▸ **AIM OF THE EXERCISE**: Your answer should consist of the lines in the following data that contain "Klaipėda".
(MATERIAL PROVIDED)
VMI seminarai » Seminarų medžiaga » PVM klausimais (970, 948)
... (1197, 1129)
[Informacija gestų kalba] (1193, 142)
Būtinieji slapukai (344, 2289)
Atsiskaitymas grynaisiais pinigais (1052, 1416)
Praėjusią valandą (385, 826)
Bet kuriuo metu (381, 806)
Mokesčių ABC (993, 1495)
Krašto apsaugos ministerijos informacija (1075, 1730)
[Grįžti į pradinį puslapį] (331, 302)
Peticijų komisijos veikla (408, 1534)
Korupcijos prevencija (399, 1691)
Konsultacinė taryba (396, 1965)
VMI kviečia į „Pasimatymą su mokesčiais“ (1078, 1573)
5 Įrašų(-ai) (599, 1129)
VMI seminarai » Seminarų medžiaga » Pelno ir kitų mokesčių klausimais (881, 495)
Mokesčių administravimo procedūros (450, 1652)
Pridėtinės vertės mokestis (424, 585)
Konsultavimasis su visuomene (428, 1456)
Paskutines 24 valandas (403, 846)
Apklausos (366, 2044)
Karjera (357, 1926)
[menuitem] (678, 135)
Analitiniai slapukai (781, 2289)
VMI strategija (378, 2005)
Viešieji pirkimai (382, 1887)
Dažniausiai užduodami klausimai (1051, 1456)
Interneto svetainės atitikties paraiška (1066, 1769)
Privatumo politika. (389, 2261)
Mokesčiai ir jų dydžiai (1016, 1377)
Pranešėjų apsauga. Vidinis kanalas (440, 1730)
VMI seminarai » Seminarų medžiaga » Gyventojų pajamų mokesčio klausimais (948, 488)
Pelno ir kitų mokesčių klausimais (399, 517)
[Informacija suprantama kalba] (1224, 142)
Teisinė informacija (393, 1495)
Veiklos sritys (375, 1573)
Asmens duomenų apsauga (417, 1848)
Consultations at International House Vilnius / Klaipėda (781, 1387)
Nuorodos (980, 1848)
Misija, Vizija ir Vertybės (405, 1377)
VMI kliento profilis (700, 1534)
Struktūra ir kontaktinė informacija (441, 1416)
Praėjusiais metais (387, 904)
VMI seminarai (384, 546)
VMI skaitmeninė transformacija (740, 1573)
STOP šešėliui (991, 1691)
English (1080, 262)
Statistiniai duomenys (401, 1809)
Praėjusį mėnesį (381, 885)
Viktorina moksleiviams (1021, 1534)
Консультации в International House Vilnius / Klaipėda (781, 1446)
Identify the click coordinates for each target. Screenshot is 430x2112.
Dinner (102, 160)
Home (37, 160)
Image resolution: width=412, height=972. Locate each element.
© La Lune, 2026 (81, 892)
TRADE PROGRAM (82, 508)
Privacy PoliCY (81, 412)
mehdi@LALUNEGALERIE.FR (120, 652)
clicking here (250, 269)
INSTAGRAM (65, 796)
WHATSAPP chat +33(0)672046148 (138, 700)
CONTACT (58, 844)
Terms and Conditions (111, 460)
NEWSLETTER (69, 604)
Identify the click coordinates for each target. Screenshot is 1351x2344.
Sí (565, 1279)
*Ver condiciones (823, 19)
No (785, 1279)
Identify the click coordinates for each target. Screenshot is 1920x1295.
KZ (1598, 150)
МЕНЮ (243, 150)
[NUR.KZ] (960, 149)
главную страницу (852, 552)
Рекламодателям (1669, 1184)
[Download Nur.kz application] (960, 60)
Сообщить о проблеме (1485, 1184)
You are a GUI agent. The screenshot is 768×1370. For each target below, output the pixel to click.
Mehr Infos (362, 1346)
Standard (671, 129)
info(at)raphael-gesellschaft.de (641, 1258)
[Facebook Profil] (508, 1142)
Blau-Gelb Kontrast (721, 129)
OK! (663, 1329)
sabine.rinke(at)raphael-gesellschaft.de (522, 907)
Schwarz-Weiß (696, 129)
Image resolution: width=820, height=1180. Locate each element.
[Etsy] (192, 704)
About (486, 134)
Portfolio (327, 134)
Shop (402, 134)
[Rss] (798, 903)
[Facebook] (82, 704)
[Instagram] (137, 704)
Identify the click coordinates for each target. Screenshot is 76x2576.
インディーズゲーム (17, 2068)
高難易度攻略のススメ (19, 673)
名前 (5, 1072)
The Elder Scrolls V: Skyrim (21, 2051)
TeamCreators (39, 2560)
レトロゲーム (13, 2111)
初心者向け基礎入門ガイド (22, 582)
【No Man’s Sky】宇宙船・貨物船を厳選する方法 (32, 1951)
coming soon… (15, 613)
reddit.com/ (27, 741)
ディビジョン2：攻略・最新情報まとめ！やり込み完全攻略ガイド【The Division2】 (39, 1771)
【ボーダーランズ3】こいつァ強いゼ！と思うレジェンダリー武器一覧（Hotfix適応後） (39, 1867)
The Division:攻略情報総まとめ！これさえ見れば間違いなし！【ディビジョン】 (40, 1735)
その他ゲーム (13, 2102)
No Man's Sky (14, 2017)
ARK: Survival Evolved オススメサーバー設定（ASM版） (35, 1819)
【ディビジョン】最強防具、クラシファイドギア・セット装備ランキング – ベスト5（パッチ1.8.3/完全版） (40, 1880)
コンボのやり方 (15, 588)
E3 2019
(End MATERIAL PROVIDED)
▸ **ANSWER FOR THE TASK**:
Consultations at International House Vilnius / Klaipėda (781, 1387)
Консультации в International House Vilnius / Klaipėda (781, 1446)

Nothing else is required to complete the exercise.